Von meinem Vater hatte Saint-Jean ein Paar silberne Sporen erhalten; er verlor einen davon, weigerte sich beharrlich, ihn zu ersetzen und bediente sich für den Rest seiner Tage nur eines Sporns. Wenn ihn seine Frau zu einem Ritt ausrüstete, versäumte er niemals, ihr zu sagen: „Madame, vergeßt nicht, mir meinen silbernen Sporn anzuschnallen.“

Aber obwohl sie sich „Madame“ und „Monsieur“ zu nennen pflegten, verging nicht ein Tag in ihrer süßen Ehe, ohne daß sie sich geprügelt hätten, und endlich starb der Vater Saint-Jean so betrunken, wie er gelebt hatte.

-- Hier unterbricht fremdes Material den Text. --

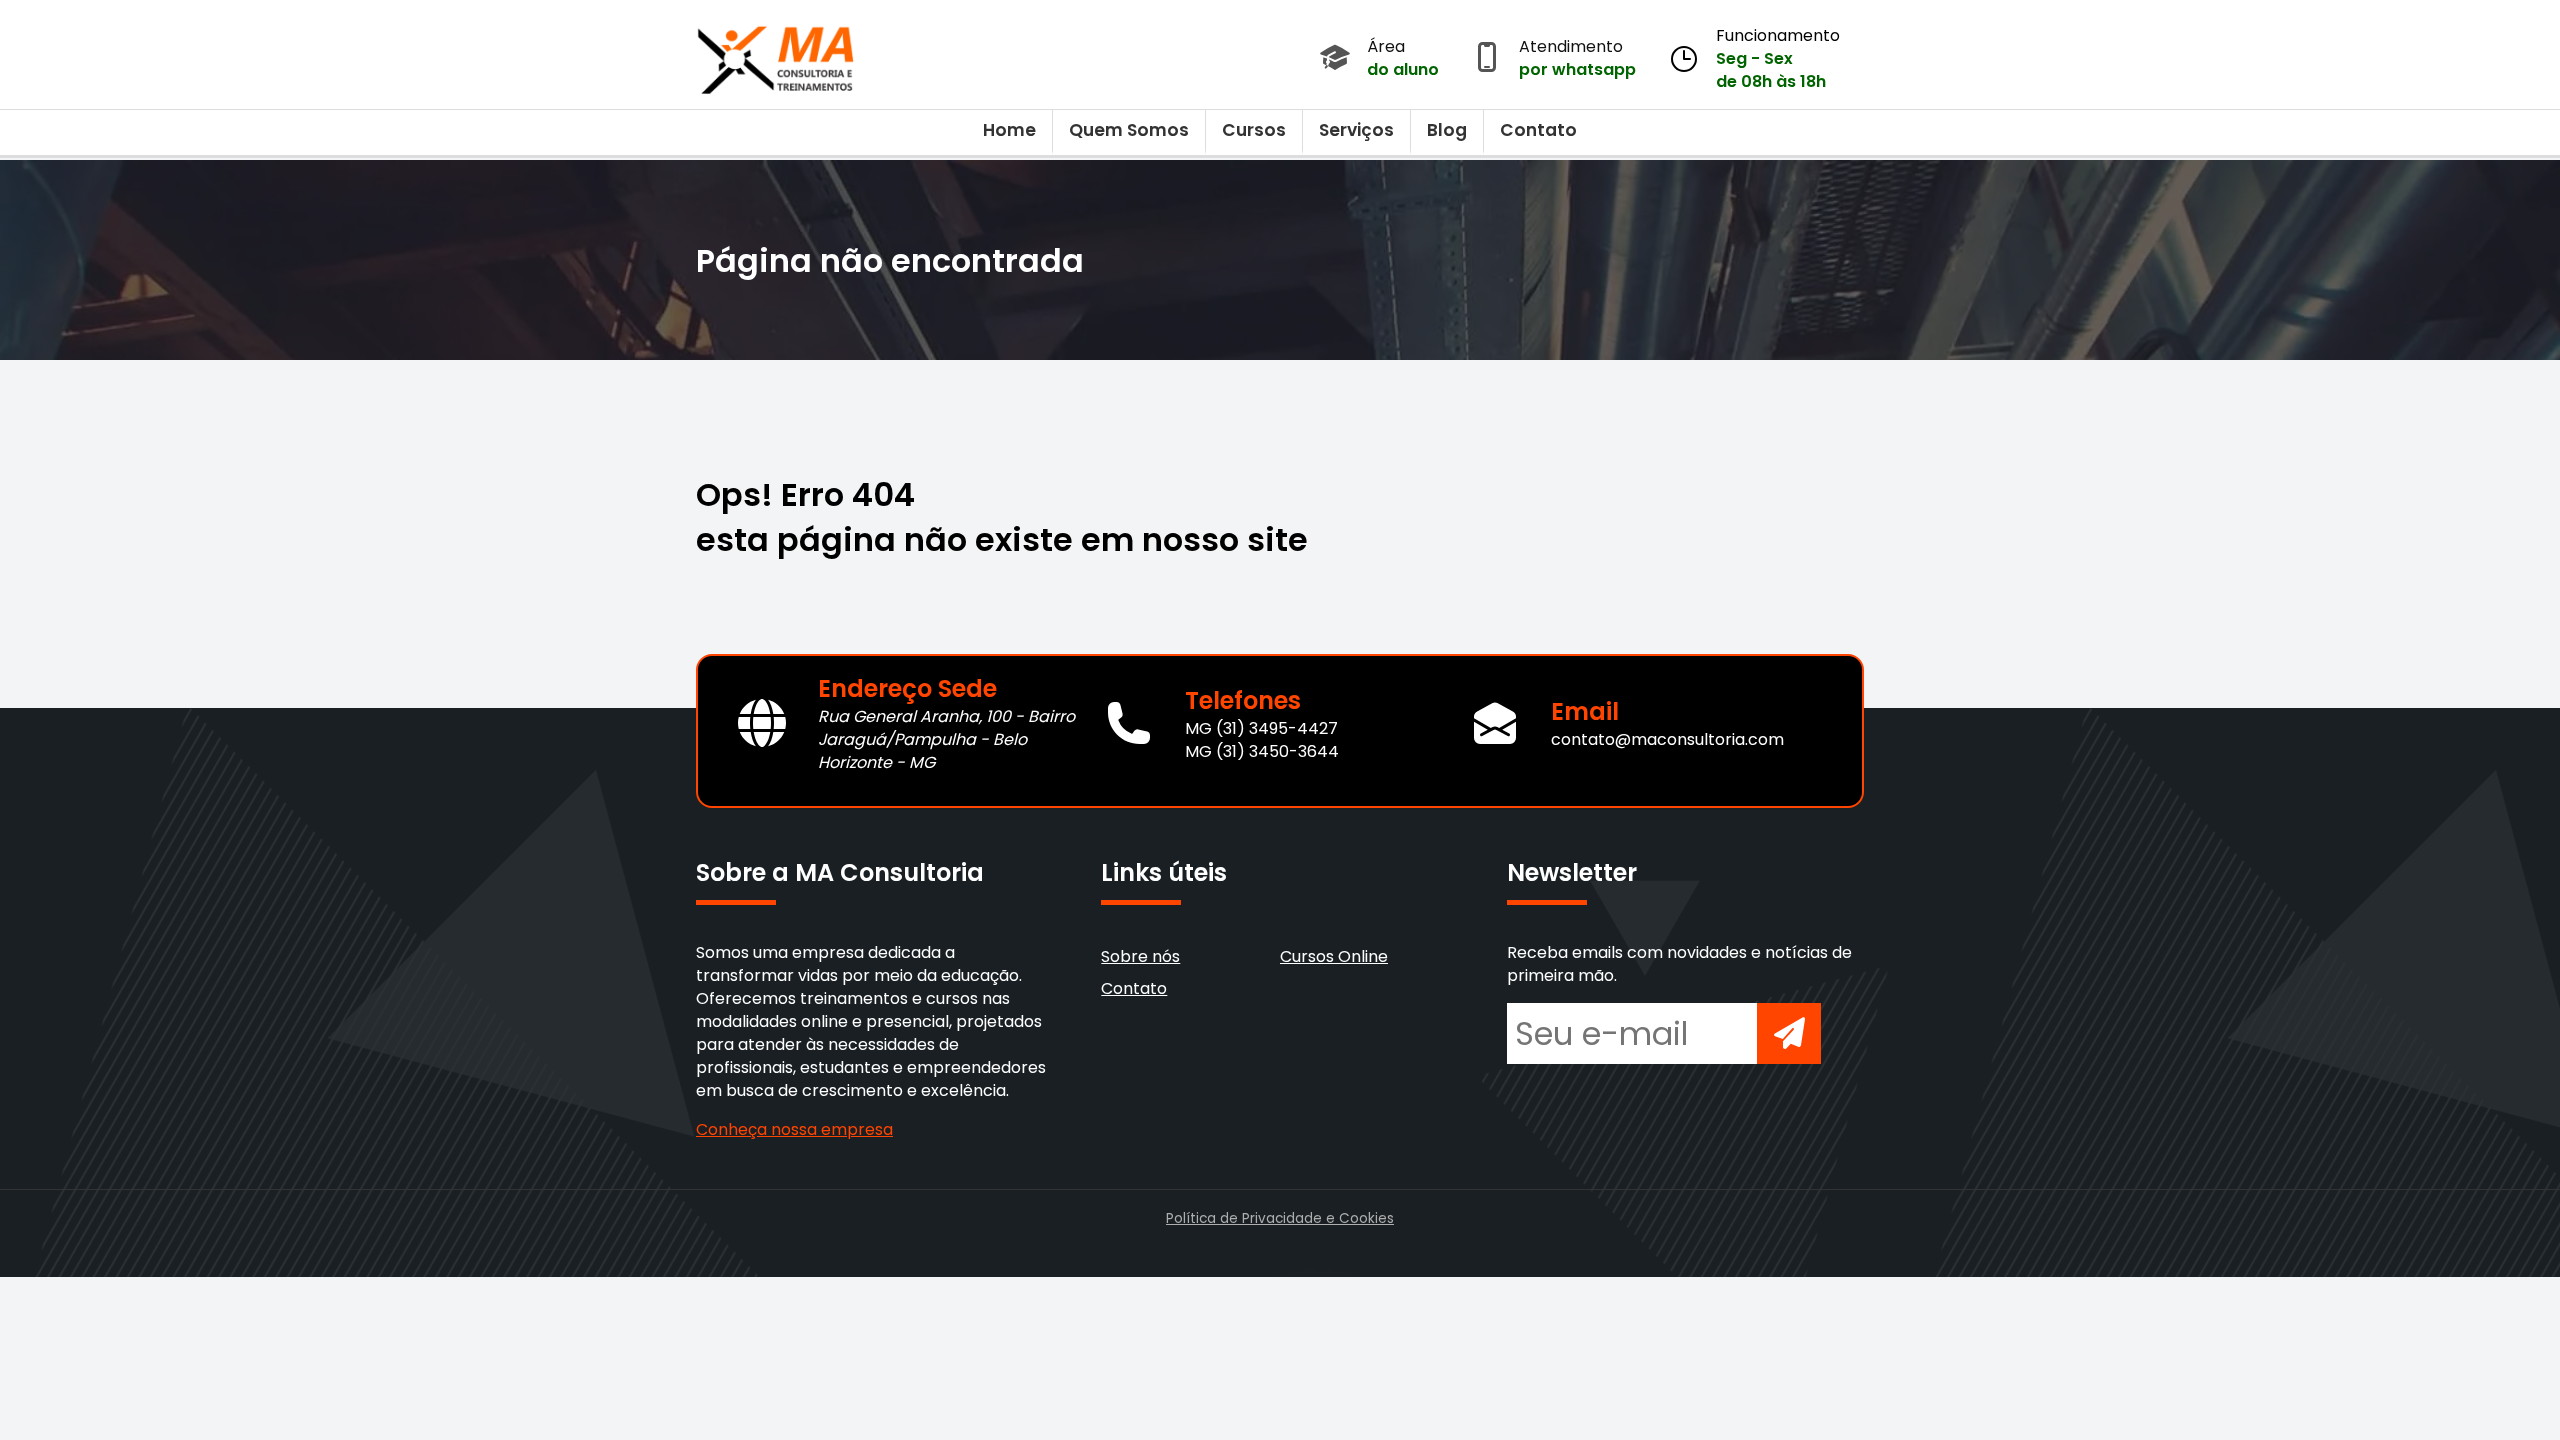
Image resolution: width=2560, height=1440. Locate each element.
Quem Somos (1129, 130)
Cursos (1254, 130)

Aus dem Vorrath meiner Briefe theile ich hier noch einige mit.

Köln, 19. Floréal.

„Du magst sagen, was Du willst, mein Mütterchen, ich rieche nicht nach dem Stalle; die Wartung meines Pferdes ist eine Kleinigkeit und es kommt ja auch nur darauf an, eine besondere Kleidung zu diesem Zwecke zu haben. Und, meiner Treu! wenn sich auch mal etwas von diesem Duft an unsre Person hängt, so zeigen doch unsre Schönen nicht, daß sie es bemerken — und jedenfalls müssen sie sich daran gewöhnen; wenn wir wirklich im Kriege wären, würden wir noch schlechter riechen. — Erlaube mir, Dir zu sagen, meine gute Mutter, daß Dein Vorschlag, mein Taschengeld zu erhöhen, damit ich mir einen Bedienten halten kann, mir gar nicht zusagt. Ich mag das nicht, weil Du nicht reich genug bist, ein solches Opfer zu bringen und dann, weil ein gemeiner Jäger, der sich die Stiefel putzen und sich von einem Bedienten aufwarten ließe, der Spott des ganzen Heeres würde. Wenn ich bei dem Gedanken, in meiner Lage einen Kammerdiener zu halten, gelacht habe, so ist mir Deine Sorgfalt doch sehr rührend erschienen — und wenn es Dich in Verzweiflung bringt, mich mit der Mistgabel und dem Striegel zu sehen, so will ich Dir zur Beruhigung sagen, daß ich, wenn ich Luft dazu hätte, mein Pferd für sechs Franks monatlich durch einen Stallknecht des Generals besorgen lassen könnte.

„Die Frauen sind dazu geschaffen, uns über alles Leid der Erde zu trösten; nur bei ihnen finden wir jene zarte, reizende Sorgfalt, deren Werth durch Anmuth und Gefühl noch erhöht wird. Du, meine liebe Mutter, hast mir diese Sorgfalt bewiesen, als ich bei Dir war, und jetzt machst Du meine Fehler wieder gut. Oh! wenn Dir alle Mütter glichen, wären Frieden und Glück nie aus den Familien verschwunden. Durch jeden Brief von Dir, durch jeden Tag, der verfließt, werden meine Liebe und Dankbarkeit für Dich erhöht. O nein, wir dürfen das schwache Wesen nicht verlassen — ich weiß auch, daß Du es nicht verlassen wirst. Wir wollen den schrecklichen Vorwurf der jungen Vögel nicht rechtfertigen, die im Gedicht den Menschen vorwerfen, daß sie ihre Kinder in's Findelhaus bringen, während die Vogelmutter ihre Brut versorgt.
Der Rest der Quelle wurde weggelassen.